→ Description of the task
Restate the records underneath, keeping each one exactly the same.

→ The records
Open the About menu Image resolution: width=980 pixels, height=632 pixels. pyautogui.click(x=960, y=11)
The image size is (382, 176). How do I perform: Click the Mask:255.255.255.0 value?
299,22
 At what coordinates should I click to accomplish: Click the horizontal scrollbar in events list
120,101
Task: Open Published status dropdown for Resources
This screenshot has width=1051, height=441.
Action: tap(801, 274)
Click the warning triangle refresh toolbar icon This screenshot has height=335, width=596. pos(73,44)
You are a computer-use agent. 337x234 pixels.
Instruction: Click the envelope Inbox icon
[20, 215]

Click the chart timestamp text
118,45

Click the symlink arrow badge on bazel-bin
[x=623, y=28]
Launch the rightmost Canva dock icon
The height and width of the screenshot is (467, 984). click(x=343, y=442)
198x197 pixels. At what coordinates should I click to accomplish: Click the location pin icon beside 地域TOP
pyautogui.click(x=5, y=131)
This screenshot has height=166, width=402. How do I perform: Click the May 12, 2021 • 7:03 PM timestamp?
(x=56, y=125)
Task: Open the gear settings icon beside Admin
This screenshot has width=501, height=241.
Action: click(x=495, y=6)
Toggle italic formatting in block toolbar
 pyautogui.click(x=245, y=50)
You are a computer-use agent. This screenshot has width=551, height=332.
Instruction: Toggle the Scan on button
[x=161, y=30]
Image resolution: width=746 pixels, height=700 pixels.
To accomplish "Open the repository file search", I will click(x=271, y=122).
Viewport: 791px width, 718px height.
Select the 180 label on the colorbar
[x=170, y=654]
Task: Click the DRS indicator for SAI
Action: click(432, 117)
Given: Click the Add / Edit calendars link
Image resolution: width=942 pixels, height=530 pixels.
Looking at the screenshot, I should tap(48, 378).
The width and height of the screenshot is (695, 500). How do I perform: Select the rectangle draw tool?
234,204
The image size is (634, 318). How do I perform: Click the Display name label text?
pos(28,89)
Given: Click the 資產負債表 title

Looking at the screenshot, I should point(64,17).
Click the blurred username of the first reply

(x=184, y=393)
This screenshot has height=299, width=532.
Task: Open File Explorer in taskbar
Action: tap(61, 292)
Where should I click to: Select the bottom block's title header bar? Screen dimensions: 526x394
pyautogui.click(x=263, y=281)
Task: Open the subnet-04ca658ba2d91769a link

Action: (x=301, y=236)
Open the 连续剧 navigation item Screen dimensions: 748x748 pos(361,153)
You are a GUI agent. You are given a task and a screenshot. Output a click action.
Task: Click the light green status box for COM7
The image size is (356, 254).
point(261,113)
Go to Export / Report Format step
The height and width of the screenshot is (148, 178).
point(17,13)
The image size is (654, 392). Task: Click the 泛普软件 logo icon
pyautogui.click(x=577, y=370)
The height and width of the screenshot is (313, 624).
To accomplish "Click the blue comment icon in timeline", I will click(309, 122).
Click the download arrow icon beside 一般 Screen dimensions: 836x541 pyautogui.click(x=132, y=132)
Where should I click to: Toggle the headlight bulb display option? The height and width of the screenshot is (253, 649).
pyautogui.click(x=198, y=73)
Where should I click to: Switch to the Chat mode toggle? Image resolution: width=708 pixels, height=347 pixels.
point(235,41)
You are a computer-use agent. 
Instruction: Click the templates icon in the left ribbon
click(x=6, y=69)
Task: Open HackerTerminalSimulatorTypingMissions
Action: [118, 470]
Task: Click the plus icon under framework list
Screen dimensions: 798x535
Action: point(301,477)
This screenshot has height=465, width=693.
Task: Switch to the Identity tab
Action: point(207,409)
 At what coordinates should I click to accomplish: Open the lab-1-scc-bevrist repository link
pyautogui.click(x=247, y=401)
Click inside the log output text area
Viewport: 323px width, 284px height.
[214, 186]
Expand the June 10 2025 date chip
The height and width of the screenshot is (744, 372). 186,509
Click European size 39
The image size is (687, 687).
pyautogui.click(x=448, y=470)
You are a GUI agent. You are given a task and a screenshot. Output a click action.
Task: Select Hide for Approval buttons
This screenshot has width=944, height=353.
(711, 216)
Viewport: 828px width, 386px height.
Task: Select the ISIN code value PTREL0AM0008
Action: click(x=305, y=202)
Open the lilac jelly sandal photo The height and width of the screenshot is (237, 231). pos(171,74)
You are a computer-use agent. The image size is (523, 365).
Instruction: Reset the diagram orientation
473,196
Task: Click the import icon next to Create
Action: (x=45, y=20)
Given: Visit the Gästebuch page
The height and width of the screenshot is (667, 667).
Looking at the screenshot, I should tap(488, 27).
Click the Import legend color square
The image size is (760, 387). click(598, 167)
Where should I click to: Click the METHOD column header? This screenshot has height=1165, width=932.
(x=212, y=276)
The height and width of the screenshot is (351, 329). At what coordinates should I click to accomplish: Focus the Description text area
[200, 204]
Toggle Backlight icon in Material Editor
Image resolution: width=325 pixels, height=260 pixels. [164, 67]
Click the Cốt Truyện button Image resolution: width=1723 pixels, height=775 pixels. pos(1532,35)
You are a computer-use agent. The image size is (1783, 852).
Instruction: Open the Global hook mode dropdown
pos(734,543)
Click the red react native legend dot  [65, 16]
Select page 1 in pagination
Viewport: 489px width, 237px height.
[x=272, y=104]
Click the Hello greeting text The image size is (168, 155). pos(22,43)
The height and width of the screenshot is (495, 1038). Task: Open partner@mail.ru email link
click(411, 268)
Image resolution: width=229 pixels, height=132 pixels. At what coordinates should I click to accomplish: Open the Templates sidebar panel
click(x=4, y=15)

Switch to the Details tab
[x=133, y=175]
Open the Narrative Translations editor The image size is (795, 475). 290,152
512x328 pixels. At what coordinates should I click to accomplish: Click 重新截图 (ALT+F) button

→ Solved exercise
Open the About menu Image resolution: width=980 pixels, height=632 pixels. pyautogui.click(x=960, y=11)
The image size is (382, 176). How do I perform: Click the Mask:255.255.255.0 value?
299,22
 At what coordinates should I click to accomplish: Click the horizontal scrollbar in events list
120,101
Task: Open Published status dropdown for Resources
This screenshot has width=1051, height=441.
Action: tap(801, 274)
Click the warning triangle refresh toolbar icon This screenshot has height=335, width=596. pos(73,44)
You are a computer-use agent. 337x234 pixels.
Instruction: Click the envelope Inbox icon
[20, 215]

Click the chart timestamp text
118,45

Click the symlink arrow badge on bazel-bin
[x=623, y=28]
Launch the rightmost Canva dock icon
The height and width of the screenshot is (467, 984). click(x=343, y=442)
198x197 pixels. At what coordinates should I click to accomplish: Click the location pin icon beside 地域TOP
pyautogui.click(x=5, y=131)
This screenshot has height=166, width=402. How do I perform: Click the May 12, 2021 • 7:03 PM timestamp?
(x=56, y=125)
Task: Open the gear settings icon beside Admin
This screenshot has width=501, height=241.
Action: click(x=495, y=6)
Toggle italic formatting in block toolbar
 pyautogui.click(x=245, y=50)
You are a computer-use agent. This screenshot has width=551, height=332.
Instruction: Toggle the Scan on button
[x=161, y=30]
Image resolution: width=746 pixels, height=700 pixels.
To accomplish "Open the repository file search", I will click(x=271, y=122).
Viewport: 791px width, 718px height.
Select the 180 label on the colorbar
[x=170, y=654]
Task: Click the DRS indicator for SAI
Action: click(432, 117)
Given: Click the Add / Edit calendars link
Image resolution: width=942 pixels, height=530 pixels.
Looking at the screenshot, I should tap(48, 378).
The width and height of the screenshot is (695, 500). How do I perform: Select the rectangle draw tool?
234,204
The image size is (634, 318). How do I perform: Click the Display name label text?
pos(28,89)
Given: Click the 資產負債表 title

Looking at the screenshot, I should point(64,17).
Click the blurred username of the first reply

(x=184, y=393)
This screenshot has height=299, width=532.
Task: Open File Explorer in taskbar
Action: tap(61, 292)
Where should I click to: Select the bottom block's title header bar? Screen dimensions: 526x394
pyautogui.click(x=263, y=281)
Task: Open the subnet-04ca658ba2d91769a link

Action: (x=301, y=236)
Open the 连续剧 navigation item Screen dimensions: 748x748 pos(361,153)
You are a GUI agent. You are given a task and a screenshot. Output a click action.
Task: Click the light green status box for COM7
The image size is (356, 254).
point(261,113)
Go to Export / Report Format step
The height and width of the screenshot is (148, 178).
point(17,13)
The image size is (654, 392). Task: Click the 泛普软件 logo icon
pyautogui.click(x=577, y=370)
The height and width of the screenshot is (313, 624).
To accomplish "Click the blue comment icon in timeline", I will click(309, 122).
Click the download arrow icon beside 一般 Screen dimensions: 836x541 pyautogui.click(x=132, y=132)
Where should I click to: Toggle the headlight bulb display option? The height and width of the screenshot is (253, 649).
pyautogui.click(x=198, y=73)
Where should I click to: Switch to the Chat mode toggle? Image resolution: width=708 pixels, height=347 pixels.
point(235,41)
You are a computer-use agent. 
Instruction: Click the templates icon in the left ribbon
click(x=6, y=69)
Task: Open HackerTerminalSimulatorTypingMissions
Action: [118, 470]
Task: Click the plus icon under framework list
Screen dimensions: 798x535
Action: point(301,477)
This screenshot has height=465, width=693.
Task: Switch to the Identity tab
Action: point(207,409)
 At what coordinates should I click to accomplish: Open the lab-1-scc-bevrist repository link
pyautogui.click(x=247, y=401)
Click inside the log output text area
Viewport: 323px width, 284px height.
[214, 186]
Expand the June 10 2025 date chip
The height and width of the screenshot is (744, 372). 186,509
Click European size 39
The image size is (687, 687).
pyautogui.click(x=448, y=470)
You are a GUI agent. You are given a task and a screenshot. Output a click action.
Task: Select Hide for Approval buttons
This screenshot has width=944, height=353.
(711, 216)
Viewport: 828px width, 386px height.
Task: Select the ISIN code value PTREL0AM0008
Action: click(x=305, y=202)
Open the lilac jelly sandal photo The height and width of the screenshot is (237, 231). pos(171,74)
You are a computer-use agent. The image size is (523, 365).
Instruction: Reset the diagram orientation
473,196
Task: Click the import icon next to Create
Action: (x=45, y=20)
Given: Visit the Gästebuch page
The height and width of the screenshot is (667, 667).
Looking at the screenshot, I should tap(488, 27).
Click the Import legend color square
The image size is (760, 387). click(598, 167)
Where should I click to: Click the METHOD column header? This screenshot has height=1165, width=932.
(x=212, y=276)
The height and width of the screenshot is (351, 329). At what coordinates should I click to accomplish: Focus the Description text area
[200, 204]
Toggle Backlight icon in Material Editor
Image resolution: width=325 pixels, height=260 pixels. [164, 67]
Click the Cốt Truyện button Image resolution: width=1723 pixels, height=775 pixels. pos(1532,35)
You are a computer-use agent. The image size is (1783, 852).
Instruction: Open the Global hook mode dropdown
pos(734,543)
Click the red react native legend dot  [65, 16]
Select page 1 in pagination
Viewport: 489px width, 237px height.
[x=272, y=104]
Click the Hello greeting text The image size is (168, 155). pos(22,43)
The height and width of the screenshot is (495, 1038). Task: Open partner@mail.ru email link
click(411, 268)
Image resolution: width=229 pixels, height=132 pixels. At what coordinates should I click to accomplish: Open the Templates sidebar panel
click(x=4, y=15)

Switch to the Details tab
[x=133, y=175]
Open the Narrative Translations editor The image size is (795, 475). 290,152
512x328 pixels. At what coordinates should I click to accomplish: Click 重新截图 (ALT+F) button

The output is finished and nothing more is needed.